◆ **Data listing**
---+---

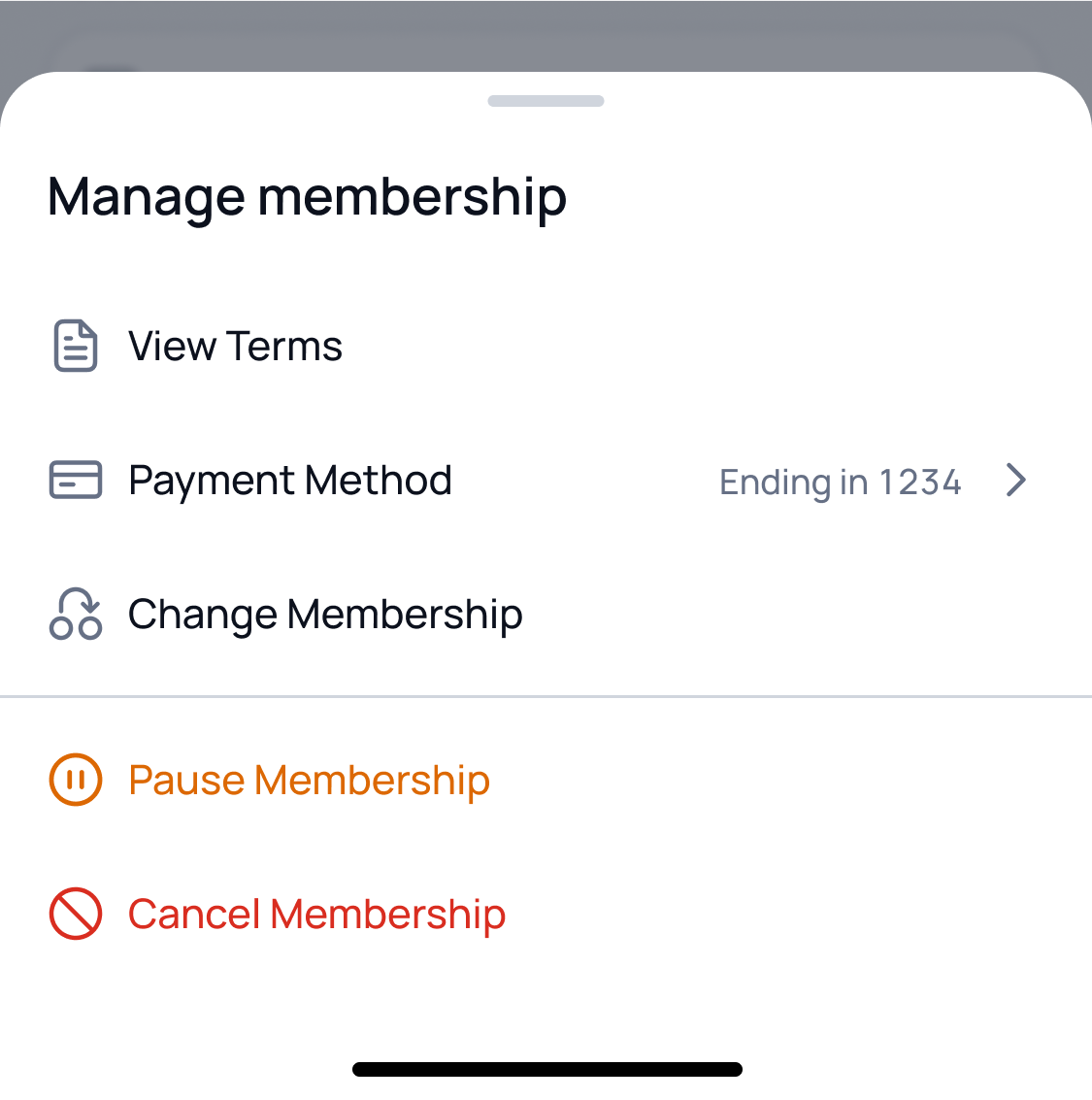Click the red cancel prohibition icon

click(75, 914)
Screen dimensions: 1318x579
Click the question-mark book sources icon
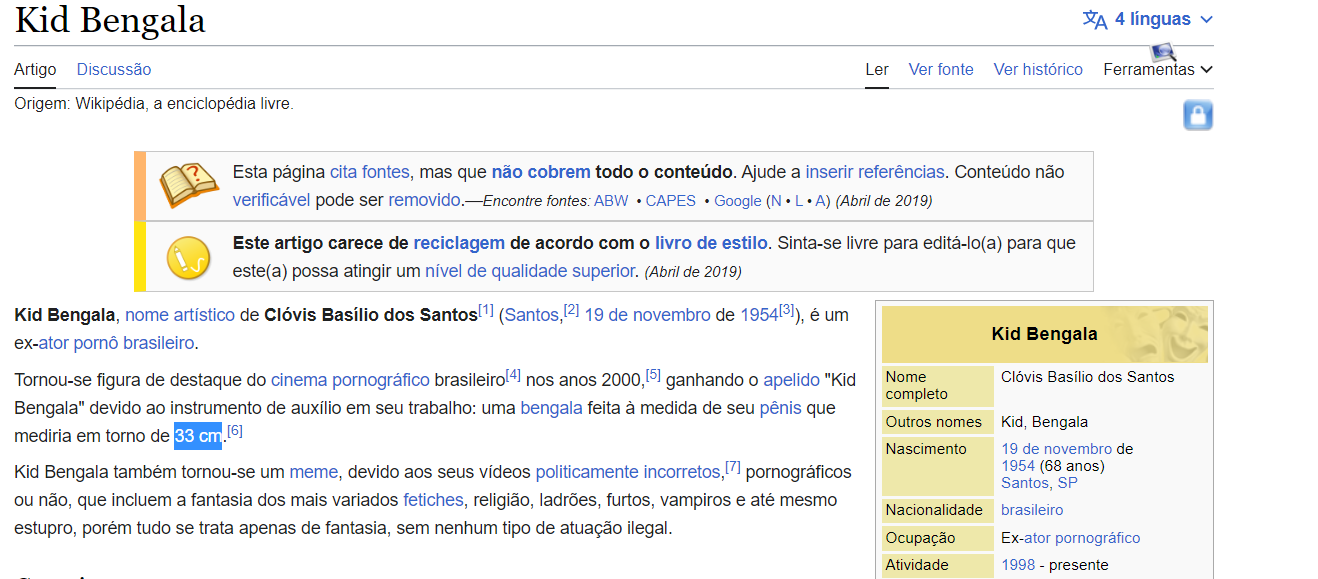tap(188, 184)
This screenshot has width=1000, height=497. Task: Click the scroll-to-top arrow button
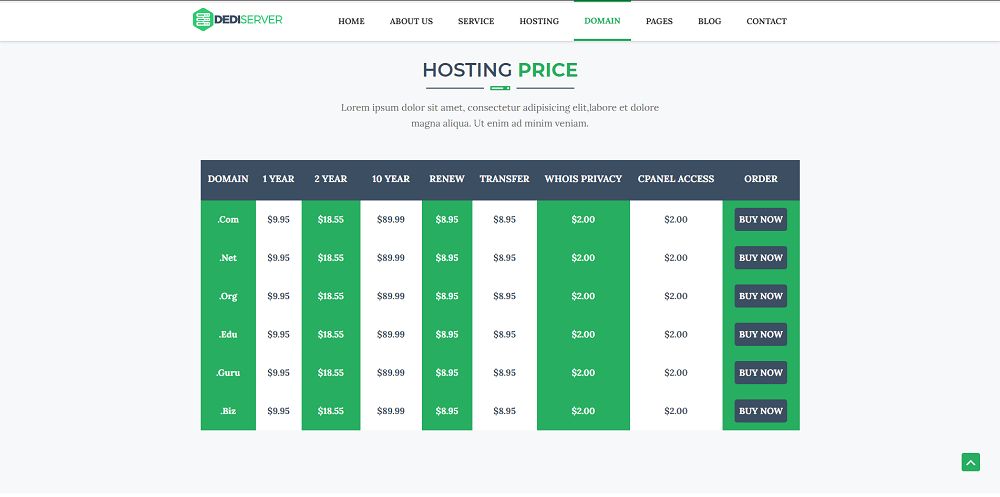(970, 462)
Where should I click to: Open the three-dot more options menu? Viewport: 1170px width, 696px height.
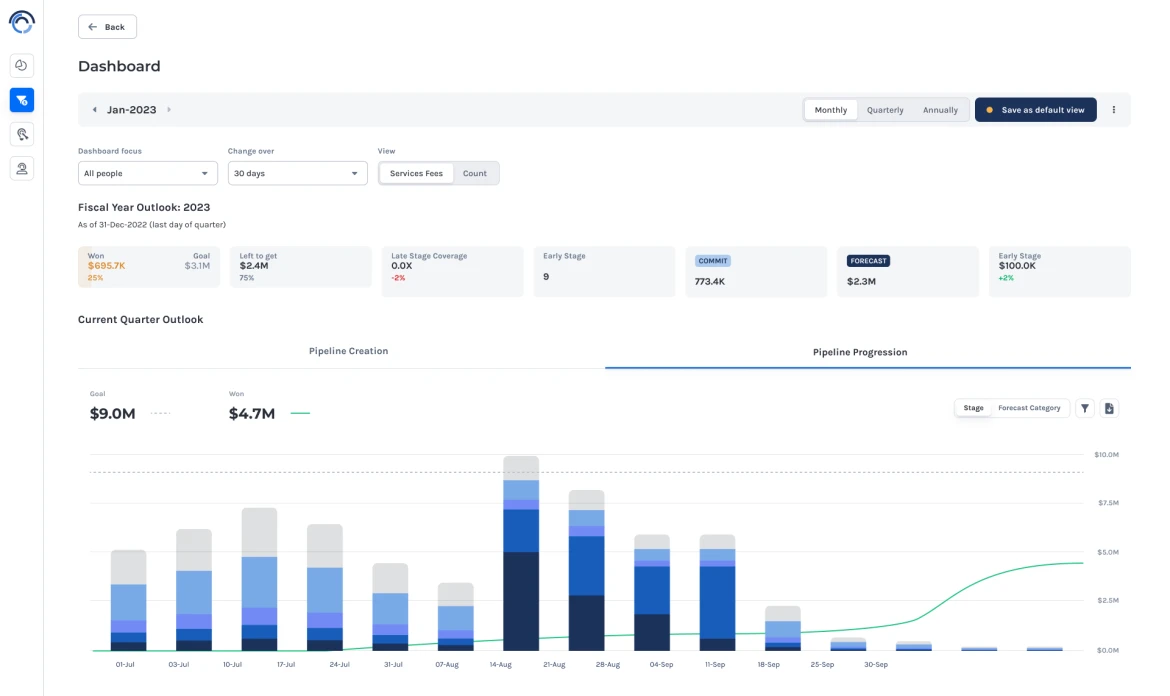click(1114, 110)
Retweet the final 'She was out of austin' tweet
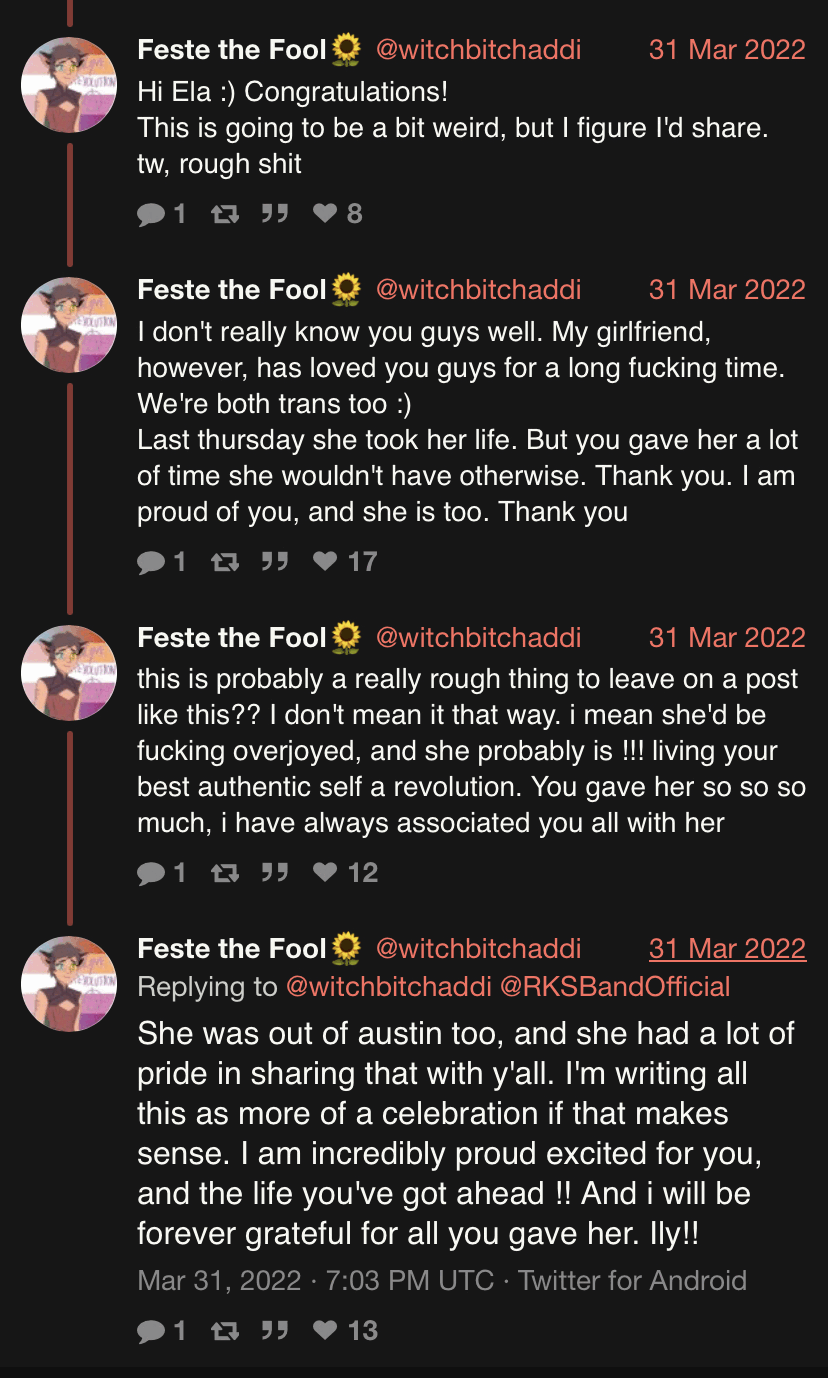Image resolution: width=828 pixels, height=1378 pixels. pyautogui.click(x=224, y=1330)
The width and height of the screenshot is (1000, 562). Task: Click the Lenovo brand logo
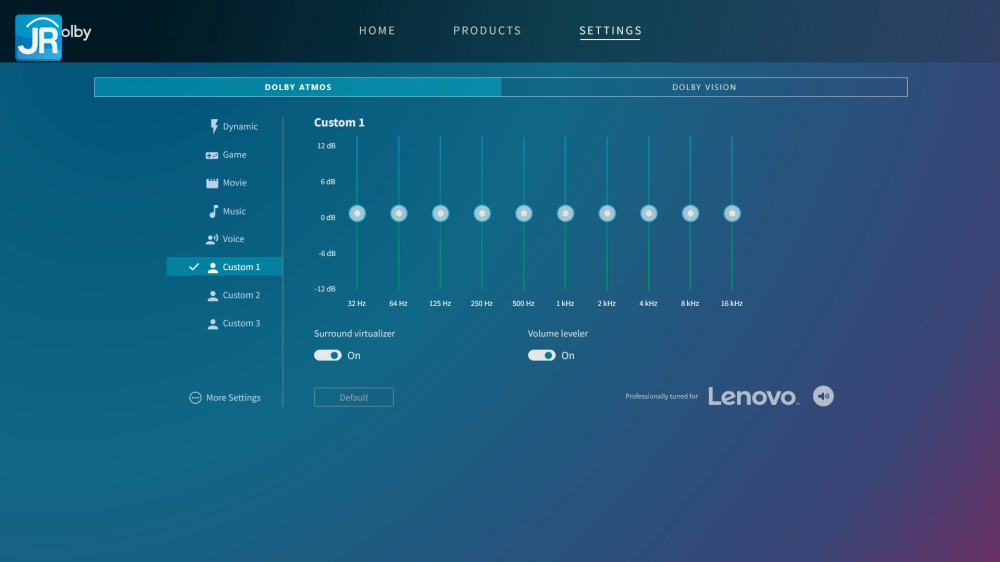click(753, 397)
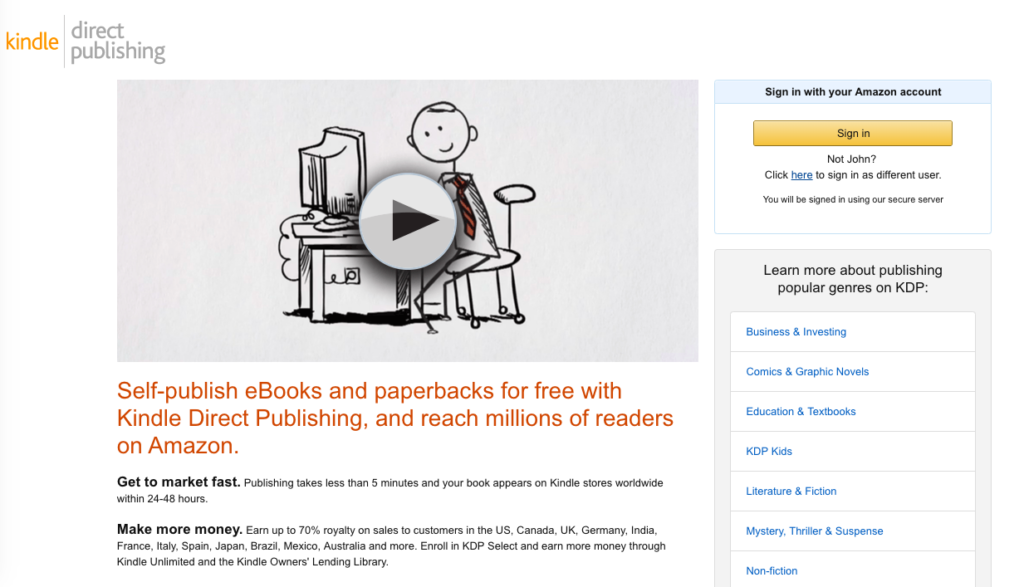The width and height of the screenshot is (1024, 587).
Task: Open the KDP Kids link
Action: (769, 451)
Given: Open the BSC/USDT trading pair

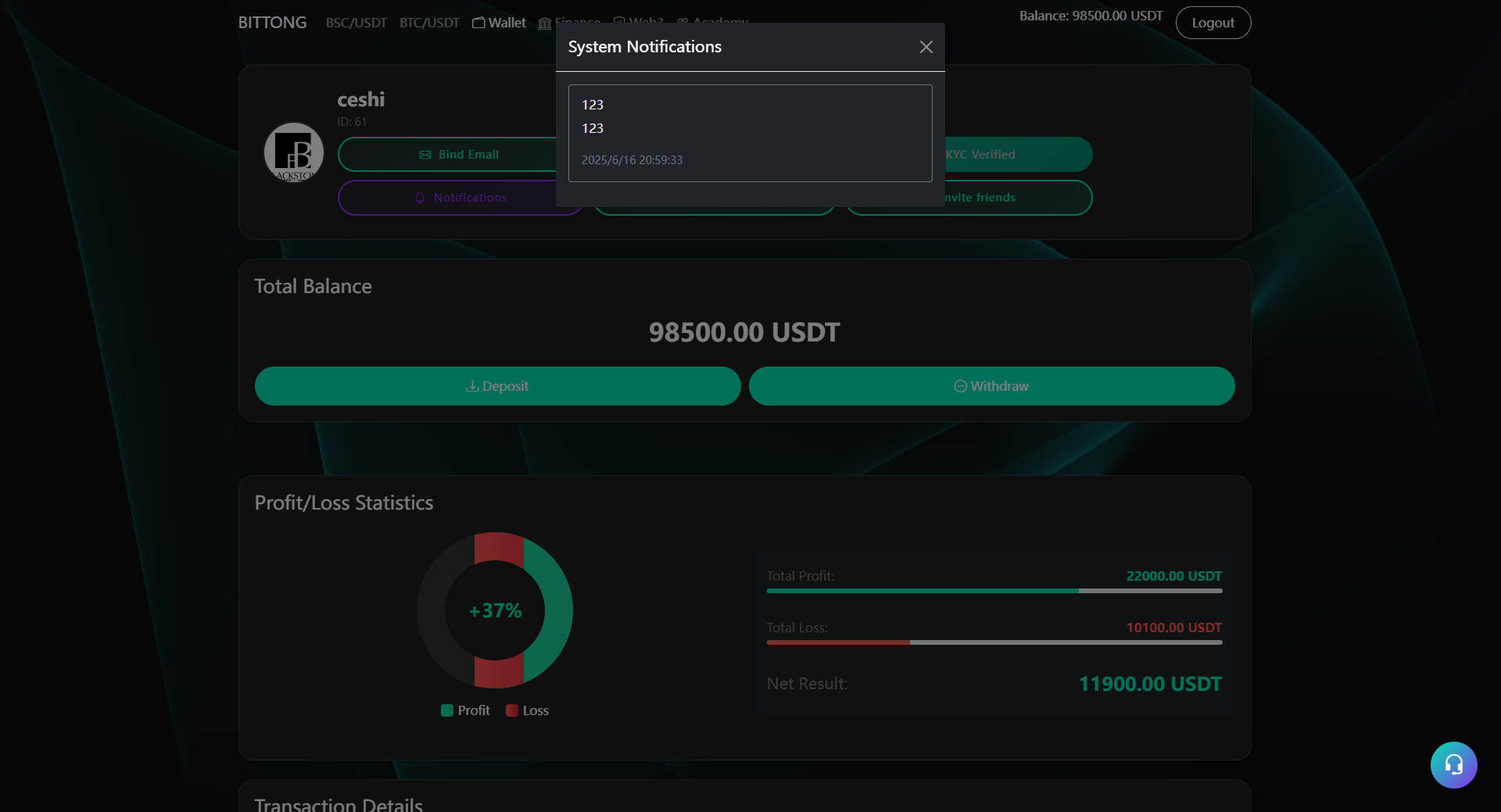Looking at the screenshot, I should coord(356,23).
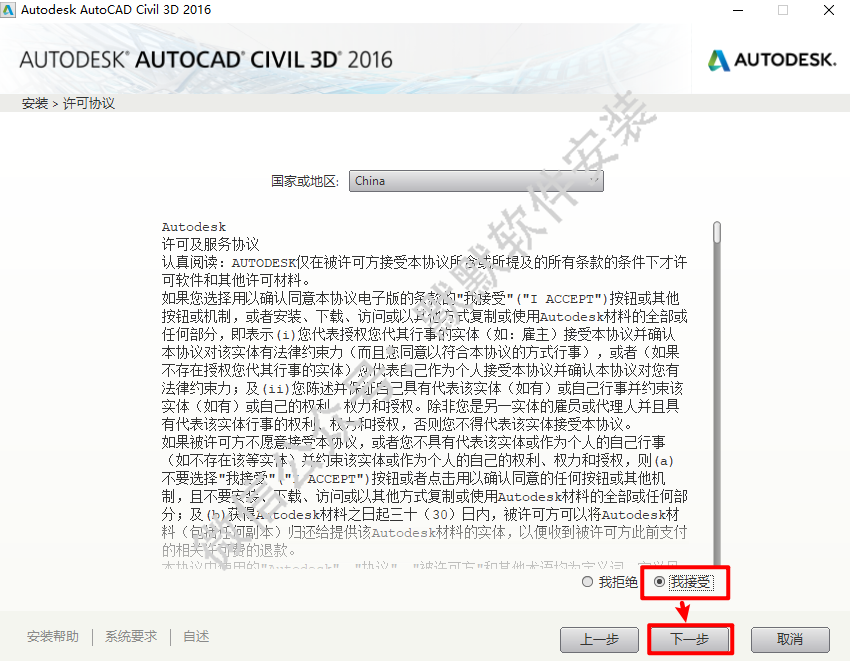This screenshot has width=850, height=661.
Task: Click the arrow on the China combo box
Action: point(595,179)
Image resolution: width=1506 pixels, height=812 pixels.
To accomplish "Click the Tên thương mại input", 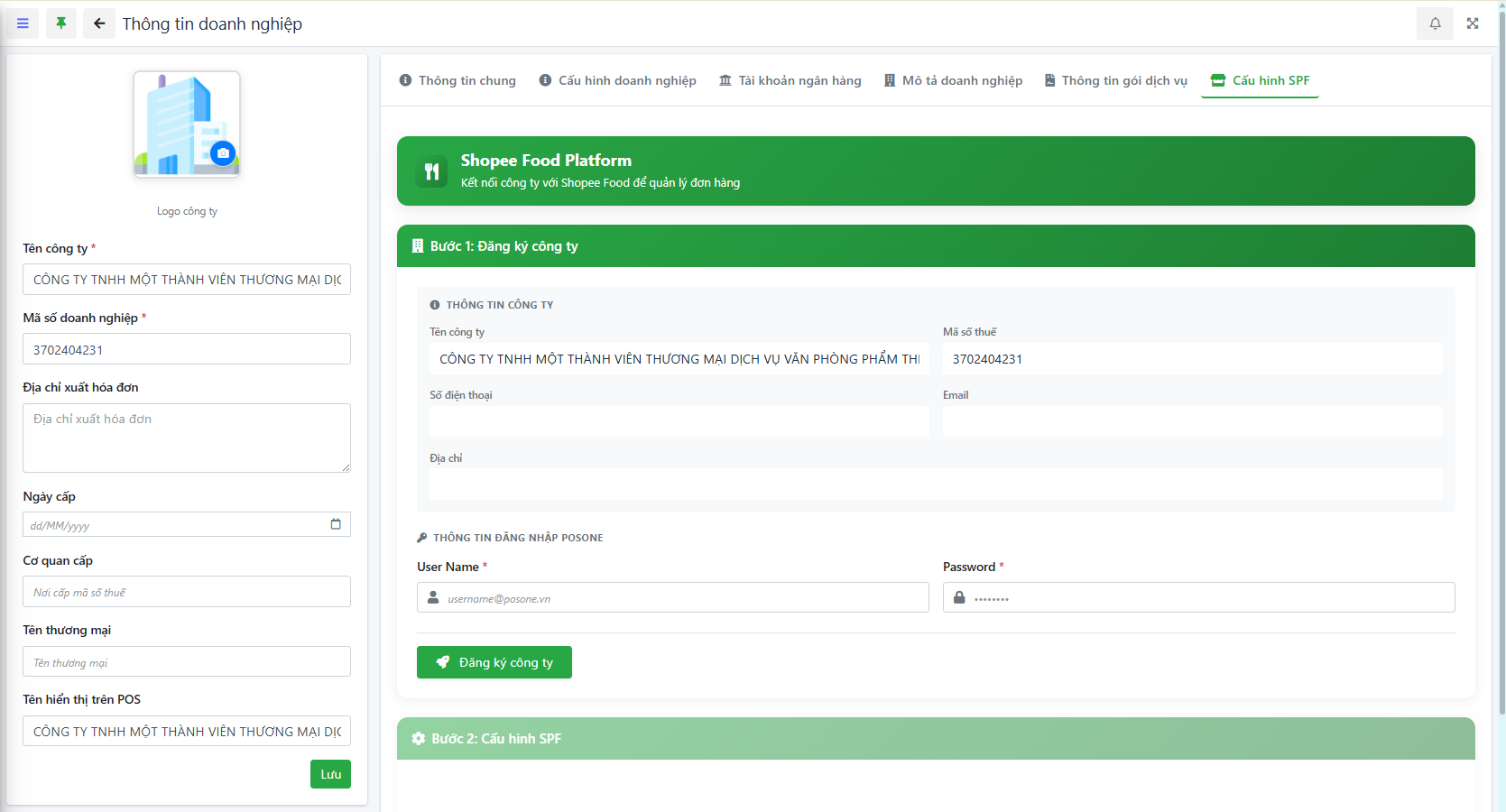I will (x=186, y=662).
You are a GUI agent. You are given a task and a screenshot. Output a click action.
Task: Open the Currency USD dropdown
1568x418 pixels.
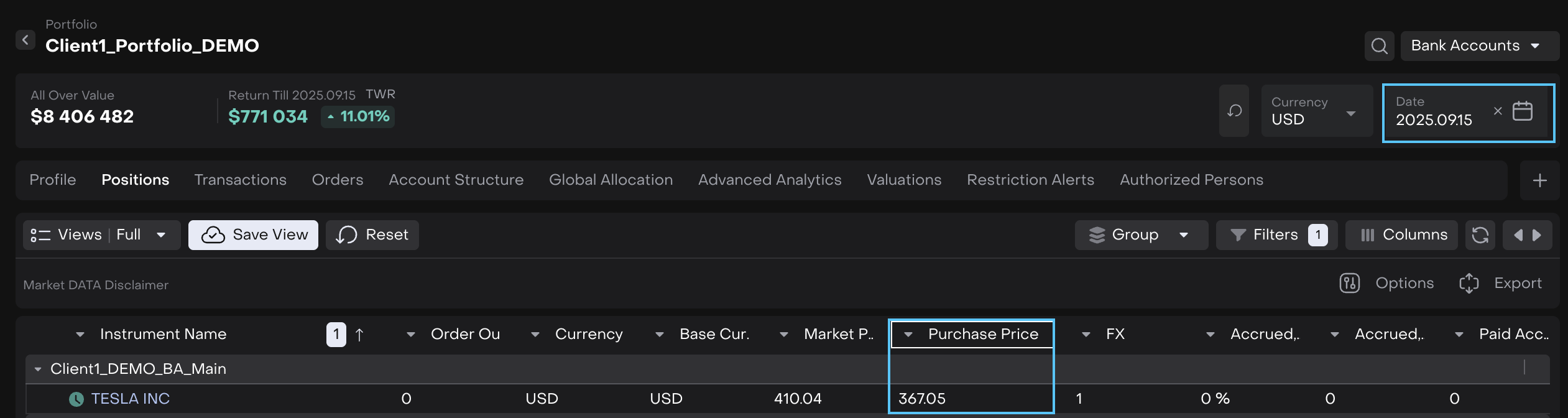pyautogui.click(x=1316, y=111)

---+---

◆ **Goal of the exercise**
Excluding pictures, copy exactly the lines from the line containing "Task: Open the Currency USD dropdown" through the last line of the data, inclusive.

◆ **Output for this task**
Task: Open the Currency USD dropdown
1568x418 pixels.
pyautogui.click(x=1316, y=111)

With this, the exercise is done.